Porter le masque en tout temps à l’intérieur

Cette semaine, la Dre Theresa Tam recommandait de porter le masque en tout temps à l’intérieur, y compris dans les lieux de travail, et ce, même si une distance de deux mètres était maintenue entre les travailleurs. Cette nouvelle mesure en a surpris et inquiété plusieurs, sachant que la distanciation physique des deux mètres nous avait été présentée comme l’une des règles les plus importantes à respecter pour prévenir la transmission de la COVID-19.

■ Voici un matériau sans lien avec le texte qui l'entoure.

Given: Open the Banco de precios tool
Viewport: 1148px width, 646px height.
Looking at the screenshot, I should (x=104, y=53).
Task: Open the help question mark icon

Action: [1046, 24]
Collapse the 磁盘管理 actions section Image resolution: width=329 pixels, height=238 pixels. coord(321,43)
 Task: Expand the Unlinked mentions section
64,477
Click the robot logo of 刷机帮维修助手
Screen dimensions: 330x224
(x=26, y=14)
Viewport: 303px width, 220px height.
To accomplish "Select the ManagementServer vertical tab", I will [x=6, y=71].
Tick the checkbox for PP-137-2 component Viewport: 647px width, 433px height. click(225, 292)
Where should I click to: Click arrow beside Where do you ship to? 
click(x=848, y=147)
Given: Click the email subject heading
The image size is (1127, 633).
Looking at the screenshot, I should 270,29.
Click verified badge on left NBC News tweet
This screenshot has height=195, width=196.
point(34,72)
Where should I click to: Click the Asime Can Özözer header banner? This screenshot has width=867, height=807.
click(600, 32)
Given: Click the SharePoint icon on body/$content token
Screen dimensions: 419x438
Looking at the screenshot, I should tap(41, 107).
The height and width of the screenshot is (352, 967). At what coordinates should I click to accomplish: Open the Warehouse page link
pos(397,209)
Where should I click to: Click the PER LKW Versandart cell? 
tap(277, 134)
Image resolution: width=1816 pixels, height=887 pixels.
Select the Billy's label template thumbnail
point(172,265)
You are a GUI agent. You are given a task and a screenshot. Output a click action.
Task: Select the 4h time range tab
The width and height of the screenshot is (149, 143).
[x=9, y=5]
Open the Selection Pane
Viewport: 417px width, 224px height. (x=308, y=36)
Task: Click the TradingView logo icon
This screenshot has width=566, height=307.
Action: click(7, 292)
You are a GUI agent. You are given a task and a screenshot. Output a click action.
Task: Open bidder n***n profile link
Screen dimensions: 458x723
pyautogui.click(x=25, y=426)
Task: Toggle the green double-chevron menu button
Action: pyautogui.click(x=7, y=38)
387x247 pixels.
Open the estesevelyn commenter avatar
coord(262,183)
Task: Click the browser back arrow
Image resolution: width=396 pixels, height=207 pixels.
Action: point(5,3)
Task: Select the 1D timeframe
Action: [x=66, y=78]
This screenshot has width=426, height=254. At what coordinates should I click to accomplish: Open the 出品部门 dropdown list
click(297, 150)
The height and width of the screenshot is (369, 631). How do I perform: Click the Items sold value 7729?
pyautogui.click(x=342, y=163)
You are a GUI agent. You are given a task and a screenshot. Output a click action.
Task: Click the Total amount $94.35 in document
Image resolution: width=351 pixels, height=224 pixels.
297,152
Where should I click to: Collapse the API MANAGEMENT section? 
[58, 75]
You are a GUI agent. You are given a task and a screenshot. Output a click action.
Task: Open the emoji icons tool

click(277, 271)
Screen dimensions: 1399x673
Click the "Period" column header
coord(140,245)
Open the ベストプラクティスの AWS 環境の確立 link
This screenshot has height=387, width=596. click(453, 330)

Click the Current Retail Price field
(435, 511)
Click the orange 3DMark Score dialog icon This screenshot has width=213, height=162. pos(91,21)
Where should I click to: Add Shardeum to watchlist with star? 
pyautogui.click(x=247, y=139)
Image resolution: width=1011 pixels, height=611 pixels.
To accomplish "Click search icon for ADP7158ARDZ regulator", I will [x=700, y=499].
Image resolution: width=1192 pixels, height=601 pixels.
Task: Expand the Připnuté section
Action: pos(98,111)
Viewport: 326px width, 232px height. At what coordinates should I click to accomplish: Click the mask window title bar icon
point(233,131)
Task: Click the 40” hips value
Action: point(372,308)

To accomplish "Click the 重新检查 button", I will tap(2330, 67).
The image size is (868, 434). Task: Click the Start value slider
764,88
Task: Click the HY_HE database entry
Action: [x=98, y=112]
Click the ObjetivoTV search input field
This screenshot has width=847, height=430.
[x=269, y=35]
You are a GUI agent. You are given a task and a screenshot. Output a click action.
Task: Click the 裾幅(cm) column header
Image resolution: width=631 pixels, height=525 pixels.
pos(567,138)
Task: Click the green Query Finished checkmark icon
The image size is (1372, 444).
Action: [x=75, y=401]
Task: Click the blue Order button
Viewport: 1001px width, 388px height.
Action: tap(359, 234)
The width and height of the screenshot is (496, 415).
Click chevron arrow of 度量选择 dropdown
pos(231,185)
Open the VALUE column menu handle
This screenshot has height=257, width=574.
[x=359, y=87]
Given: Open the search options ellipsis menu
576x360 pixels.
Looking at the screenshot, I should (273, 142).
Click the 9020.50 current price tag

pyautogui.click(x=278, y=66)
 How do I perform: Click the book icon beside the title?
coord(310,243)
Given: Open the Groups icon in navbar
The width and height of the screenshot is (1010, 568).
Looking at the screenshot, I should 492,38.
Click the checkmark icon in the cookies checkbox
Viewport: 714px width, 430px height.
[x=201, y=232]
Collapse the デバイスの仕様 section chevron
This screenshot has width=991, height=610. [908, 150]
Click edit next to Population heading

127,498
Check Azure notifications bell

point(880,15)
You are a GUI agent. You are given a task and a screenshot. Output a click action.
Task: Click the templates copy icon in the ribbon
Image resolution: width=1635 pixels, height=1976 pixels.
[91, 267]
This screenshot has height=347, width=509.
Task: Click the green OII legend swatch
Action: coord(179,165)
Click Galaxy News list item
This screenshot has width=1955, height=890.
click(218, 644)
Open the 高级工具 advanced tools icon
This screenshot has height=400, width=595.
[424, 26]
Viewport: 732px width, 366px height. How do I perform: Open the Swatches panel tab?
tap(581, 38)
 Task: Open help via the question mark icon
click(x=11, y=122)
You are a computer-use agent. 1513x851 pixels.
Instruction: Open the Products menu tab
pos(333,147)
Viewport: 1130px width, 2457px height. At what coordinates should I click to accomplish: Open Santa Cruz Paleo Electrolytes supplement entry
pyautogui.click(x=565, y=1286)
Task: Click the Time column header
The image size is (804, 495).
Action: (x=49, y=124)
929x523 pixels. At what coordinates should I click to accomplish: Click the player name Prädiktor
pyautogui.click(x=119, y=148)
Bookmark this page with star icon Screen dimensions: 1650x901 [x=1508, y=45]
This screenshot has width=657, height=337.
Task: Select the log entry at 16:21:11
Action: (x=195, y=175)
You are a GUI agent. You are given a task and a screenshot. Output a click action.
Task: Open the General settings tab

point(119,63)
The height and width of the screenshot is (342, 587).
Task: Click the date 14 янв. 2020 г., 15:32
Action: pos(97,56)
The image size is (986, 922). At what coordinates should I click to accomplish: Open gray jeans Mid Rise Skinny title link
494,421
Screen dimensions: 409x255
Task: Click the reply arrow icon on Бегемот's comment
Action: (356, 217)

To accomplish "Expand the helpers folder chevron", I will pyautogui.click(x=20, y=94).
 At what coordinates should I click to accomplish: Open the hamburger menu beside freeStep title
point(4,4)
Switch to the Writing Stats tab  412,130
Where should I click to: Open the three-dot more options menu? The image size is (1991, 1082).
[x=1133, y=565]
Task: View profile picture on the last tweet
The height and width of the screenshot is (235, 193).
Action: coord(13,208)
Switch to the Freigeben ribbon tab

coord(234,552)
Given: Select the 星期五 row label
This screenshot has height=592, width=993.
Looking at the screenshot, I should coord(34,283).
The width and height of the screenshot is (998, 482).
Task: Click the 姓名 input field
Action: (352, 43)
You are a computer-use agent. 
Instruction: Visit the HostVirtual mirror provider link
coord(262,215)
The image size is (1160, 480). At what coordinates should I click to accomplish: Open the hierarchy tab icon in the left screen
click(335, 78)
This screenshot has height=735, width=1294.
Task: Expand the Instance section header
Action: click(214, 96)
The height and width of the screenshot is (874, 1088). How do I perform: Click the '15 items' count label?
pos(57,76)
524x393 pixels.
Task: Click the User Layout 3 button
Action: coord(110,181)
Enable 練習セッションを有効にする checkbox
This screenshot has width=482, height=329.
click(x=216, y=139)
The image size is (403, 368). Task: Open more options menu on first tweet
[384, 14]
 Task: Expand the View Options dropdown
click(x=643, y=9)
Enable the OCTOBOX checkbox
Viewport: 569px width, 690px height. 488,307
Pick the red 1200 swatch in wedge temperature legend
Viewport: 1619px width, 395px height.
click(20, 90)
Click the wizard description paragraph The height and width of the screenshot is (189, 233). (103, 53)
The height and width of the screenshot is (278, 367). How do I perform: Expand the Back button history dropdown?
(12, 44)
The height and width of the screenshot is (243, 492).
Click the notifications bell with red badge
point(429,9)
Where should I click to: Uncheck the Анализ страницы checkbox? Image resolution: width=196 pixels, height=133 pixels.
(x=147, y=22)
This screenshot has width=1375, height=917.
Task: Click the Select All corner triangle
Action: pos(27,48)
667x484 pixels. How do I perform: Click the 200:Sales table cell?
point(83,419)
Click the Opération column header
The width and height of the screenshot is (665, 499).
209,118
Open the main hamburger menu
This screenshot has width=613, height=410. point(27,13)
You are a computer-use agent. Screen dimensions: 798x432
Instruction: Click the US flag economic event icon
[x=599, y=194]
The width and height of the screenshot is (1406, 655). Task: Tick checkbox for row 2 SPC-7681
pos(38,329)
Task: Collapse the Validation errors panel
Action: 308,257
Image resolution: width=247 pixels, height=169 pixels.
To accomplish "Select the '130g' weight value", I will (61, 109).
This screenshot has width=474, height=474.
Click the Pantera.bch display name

« En tant qu’administratrice en chef de la Santé publique du Canada, la Dre Tam s’adresse à l’ensemble du Canada, mais ses recommandations de cette semaine visent plus particulièrement les provinces qui n’ont pas connu une première vague aussi meurtrière que celle qui a déferlé sur le Québec, comme notamment la Colombie Britannique, l’Alberta, le Manitoba et les provinces maritimes qui commencent à voir des éclosions de cas sur leur territoire », affirme le Dr Don Vinh, microbiologiste infectiologue au Centre universitaire de santé McGill (CUSM) avant de faire remarquer qu’« au Québec, le port du masque est une mesure qui est déjà appliquée dans la plupart des édifices publics depuis un bon moment ».

Pourquoi la Dre Tam a-t-elle annoncé que l’on doit porter un masque même si on se tient scrupuleusement à deux mètres des autres, alors que cette dernière mesure est censée écarter le danger d’infection ?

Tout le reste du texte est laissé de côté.